Антон Ильич, по своему обыкновению, любовался Юлей и мог бы сидеть подле нее сколько угодно, однако ее беспокойство передалось и ему.
– Может, позвонить ей? – предложил он.
Юля покачала головой:
– Нет, бабушку разбудим.
Антон Ильич понимающе кивнул.
Снова стали ждать.
Кругом стояла тишина. Слышно было только, как вполголоса переговариваются между собой гречанки.
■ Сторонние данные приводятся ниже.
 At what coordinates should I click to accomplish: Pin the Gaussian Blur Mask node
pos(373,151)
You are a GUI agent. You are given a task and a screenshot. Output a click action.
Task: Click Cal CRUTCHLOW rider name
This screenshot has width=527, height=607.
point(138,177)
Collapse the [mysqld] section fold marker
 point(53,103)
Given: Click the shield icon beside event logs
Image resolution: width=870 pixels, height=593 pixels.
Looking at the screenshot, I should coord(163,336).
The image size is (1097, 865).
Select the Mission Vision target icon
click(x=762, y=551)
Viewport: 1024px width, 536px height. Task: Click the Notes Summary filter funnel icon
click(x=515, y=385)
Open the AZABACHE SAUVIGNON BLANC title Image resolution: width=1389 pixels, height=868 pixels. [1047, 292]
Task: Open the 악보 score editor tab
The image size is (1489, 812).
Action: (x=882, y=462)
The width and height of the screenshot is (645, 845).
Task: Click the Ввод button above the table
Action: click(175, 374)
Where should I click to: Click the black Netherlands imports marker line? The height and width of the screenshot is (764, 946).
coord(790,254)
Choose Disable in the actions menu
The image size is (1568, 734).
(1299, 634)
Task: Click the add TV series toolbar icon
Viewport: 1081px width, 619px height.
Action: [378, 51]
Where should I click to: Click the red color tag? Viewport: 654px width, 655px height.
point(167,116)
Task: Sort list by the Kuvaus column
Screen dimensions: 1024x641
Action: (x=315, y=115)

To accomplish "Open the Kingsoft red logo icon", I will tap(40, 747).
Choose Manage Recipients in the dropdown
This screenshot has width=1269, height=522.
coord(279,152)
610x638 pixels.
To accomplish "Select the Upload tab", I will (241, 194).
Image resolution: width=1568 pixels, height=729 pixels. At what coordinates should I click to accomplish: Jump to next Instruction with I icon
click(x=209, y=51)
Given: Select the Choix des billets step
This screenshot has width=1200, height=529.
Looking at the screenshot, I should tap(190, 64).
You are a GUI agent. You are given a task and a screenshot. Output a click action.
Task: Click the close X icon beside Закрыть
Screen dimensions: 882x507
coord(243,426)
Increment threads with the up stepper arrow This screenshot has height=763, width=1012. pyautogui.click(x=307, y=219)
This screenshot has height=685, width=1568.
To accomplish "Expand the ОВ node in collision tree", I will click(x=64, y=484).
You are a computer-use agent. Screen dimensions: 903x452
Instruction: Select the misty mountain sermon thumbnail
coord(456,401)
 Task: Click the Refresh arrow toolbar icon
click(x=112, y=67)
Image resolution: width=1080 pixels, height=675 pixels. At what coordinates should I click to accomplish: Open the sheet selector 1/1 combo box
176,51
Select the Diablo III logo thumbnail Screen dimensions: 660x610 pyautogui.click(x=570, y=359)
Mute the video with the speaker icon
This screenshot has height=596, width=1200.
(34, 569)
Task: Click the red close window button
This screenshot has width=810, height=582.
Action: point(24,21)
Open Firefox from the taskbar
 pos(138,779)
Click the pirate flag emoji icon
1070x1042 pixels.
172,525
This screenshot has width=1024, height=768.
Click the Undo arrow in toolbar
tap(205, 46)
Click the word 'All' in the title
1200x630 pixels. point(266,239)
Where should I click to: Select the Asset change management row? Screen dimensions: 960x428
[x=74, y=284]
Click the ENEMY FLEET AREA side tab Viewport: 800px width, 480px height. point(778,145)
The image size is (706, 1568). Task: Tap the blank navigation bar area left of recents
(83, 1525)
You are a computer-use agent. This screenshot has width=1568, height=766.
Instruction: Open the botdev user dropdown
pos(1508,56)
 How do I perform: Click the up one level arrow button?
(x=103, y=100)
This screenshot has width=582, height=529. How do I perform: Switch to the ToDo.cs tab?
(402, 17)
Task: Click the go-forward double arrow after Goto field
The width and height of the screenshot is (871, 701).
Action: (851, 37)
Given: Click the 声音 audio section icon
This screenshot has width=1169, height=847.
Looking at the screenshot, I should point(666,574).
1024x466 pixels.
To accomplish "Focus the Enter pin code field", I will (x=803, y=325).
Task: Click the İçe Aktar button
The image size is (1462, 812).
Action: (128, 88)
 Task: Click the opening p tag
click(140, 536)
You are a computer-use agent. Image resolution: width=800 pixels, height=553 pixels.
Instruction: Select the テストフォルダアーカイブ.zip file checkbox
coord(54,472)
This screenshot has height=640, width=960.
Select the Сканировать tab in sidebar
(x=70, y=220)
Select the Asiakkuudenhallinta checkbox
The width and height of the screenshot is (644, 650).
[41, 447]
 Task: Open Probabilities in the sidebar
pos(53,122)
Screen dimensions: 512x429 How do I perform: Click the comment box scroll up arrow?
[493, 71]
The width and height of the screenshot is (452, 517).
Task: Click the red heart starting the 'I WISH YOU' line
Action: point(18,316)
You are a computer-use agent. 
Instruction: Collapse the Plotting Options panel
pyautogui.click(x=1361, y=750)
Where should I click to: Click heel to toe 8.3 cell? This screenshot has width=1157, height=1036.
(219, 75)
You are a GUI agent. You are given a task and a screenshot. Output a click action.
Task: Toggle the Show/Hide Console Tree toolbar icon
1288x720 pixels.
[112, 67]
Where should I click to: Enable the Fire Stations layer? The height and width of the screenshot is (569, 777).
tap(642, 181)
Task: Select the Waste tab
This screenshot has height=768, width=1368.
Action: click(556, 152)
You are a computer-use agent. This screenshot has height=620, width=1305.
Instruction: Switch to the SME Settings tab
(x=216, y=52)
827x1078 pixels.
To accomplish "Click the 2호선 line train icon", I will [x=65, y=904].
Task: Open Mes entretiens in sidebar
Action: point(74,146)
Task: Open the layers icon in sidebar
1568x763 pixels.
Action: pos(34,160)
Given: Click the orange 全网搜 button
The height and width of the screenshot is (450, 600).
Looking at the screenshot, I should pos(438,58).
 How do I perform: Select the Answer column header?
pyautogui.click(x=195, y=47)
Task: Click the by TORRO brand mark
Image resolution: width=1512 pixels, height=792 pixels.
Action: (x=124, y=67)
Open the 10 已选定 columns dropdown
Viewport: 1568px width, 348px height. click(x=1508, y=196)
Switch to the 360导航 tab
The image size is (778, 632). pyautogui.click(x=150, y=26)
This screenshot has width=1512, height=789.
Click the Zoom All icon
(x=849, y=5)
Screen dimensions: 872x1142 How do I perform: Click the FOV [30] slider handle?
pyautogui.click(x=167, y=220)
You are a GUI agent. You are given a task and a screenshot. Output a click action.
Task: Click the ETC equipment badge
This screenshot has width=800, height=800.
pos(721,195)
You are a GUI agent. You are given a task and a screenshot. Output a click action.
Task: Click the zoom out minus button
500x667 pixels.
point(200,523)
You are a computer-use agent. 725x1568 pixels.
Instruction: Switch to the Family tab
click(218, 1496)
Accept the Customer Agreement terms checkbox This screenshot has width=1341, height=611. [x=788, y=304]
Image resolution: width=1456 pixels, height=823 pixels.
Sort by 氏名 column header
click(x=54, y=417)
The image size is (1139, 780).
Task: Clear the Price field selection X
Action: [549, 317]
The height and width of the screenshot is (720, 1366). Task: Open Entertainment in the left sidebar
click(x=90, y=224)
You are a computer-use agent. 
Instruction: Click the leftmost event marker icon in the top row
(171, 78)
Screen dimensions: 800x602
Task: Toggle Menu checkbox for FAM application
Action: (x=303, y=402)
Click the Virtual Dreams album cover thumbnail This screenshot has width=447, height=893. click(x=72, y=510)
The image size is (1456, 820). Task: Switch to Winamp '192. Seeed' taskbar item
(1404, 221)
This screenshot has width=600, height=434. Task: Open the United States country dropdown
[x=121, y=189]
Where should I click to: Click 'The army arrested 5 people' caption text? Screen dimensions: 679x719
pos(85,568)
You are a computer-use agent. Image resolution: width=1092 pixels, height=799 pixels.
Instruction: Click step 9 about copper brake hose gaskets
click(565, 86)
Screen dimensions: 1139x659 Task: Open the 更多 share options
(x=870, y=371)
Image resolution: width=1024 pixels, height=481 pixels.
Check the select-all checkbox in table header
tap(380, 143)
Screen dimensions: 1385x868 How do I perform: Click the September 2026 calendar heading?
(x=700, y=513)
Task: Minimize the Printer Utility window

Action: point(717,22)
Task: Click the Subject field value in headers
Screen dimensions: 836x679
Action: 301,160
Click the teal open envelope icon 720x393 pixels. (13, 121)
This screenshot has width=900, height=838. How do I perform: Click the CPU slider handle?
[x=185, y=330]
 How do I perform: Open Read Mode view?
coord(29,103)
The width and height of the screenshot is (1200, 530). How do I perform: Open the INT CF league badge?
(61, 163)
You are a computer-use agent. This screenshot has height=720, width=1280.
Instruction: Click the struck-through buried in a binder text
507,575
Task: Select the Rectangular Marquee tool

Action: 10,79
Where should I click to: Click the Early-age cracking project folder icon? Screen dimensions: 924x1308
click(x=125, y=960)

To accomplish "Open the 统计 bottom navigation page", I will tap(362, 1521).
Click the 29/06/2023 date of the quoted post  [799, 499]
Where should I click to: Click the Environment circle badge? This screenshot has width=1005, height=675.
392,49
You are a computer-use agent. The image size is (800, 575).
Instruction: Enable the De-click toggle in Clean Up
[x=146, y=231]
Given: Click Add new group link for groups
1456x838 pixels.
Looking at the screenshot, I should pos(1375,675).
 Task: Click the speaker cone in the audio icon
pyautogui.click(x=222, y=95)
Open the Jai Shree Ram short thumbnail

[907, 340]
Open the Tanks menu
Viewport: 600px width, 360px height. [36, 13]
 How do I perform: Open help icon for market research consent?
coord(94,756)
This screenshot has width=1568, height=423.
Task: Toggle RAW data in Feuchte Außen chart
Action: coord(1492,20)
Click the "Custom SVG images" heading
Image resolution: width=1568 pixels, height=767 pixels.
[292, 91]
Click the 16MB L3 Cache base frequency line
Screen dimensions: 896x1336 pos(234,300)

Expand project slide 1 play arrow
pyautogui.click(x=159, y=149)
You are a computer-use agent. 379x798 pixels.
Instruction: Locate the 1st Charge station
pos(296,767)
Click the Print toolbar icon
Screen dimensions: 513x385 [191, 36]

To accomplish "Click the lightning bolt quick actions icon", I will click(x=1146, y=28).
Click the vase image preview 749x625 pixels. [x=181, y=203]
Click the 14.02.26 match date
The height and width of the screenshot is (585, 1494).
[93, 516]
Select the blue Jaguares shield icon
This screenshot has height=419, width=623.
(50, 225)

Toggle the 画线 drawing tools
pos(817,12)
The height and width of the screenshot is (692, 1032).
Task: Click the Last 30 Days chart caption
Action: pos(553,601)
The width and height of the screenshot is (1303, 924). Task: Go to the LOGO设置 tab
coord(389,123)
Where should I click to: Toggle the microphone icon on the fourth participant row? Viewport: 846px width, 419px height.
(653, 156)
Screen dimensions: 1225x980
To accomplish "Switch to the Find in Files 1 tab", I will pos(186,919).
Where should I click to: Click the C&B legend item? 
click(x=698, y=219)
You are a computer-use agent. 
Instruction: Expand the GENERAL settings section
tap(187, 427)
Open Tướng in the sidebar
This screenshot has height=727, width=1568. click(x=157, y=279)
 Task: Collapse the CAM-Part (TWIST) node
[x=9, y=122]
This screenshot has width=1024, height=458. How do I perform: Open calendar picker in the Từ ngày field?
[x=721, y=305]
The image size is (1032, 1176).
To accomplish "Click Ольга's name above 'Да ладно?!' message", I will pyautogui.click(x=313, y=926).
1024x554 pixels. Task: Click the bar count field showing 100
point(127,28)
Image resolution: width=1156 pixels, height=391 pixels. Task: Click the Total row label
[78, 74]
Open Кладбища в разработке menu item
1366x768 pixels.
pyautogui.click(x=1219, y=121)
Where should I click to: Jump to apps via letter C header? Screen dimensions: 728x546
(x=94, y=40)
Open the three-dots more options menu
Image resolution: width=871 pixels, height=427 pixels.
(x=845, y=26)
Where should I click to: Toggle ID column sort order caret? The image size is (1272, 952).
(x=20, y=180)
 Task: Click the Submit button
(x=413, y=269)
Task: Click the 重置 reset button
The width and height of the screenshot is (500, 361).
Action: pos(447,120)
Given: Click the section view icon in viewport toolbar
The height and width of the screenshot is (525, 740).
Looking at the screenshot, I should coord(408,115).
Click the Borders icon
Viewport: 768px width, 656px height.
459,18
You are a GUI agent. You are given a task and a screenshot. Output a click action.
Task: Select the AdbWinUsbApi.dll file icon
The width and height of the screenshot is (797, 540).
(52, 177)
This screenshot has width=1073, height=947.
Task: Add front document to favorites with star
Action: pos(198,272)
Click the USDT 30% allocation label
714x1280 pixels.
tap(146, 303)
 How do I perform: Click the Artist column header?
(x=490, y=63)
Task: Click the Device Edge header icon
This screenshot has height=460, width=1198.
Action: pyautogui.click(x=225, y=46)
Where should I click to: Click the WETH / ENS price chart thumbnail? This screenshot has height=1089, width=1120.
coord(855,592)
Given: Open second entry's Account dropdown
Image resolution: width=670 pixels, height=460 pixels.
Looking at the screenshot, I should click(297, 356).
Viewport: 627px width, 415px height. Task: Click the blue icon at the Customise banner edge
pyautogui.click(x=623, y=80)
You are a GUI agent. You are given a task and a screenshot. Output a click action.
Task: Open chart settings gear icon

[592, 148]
Вдруг послышались чьи-то голоса, это парочка французов подошла к гречанкам и стала выяснять у них что-то, показывая в карту. Антону Ильичу и Юле было слышно, как они попросили вызвать для них такси и несколько раз уточнили, чтобы в машине обязательно был кондиционер. Скоро к подъезду подкатил белый автомобиль. Французы, довольные, что машину подали так быстро, уселись в такси и куда-то укатили.
Антон Ильич вздохнул. Юля, приняв это на свой счет, виновато взглянула на него и тоже вздохнула.
Занять себя было нечем. Ни пить, ни есть им больше не хотелось. На улицу было не выйти – маленький козырек над входом не спасал от солнца, и даже внутри вблизи окон и около прозрачных крутящихся дверей чувствовалась жара. В холле становилось душно. Антон Ильич встал, оттер вспотевший лоб, поправил прилипшие к ногам брюки, прошелся по тесному помещению, попробовал выглянуть на улицу, но тут же вернулся обратно и, не зная, куда себя деть, сел обратно на тряпичный диван. Взял со стола газету и попробовал было почитать, но не смог и бросил обратно.
Он глянул на Юлю. Она сидела, не шевелясь, стараясь выглядеть спокойной, но было видно, как мучает ее это ожидание. Плечи ее опустились, лицо погрустнело, оранжевая ткань прилипала к ее вспотевшему телу, она то и дело одергивала платье, тихонько вздыхала и выглядела как поникший цветок, завядший от жары.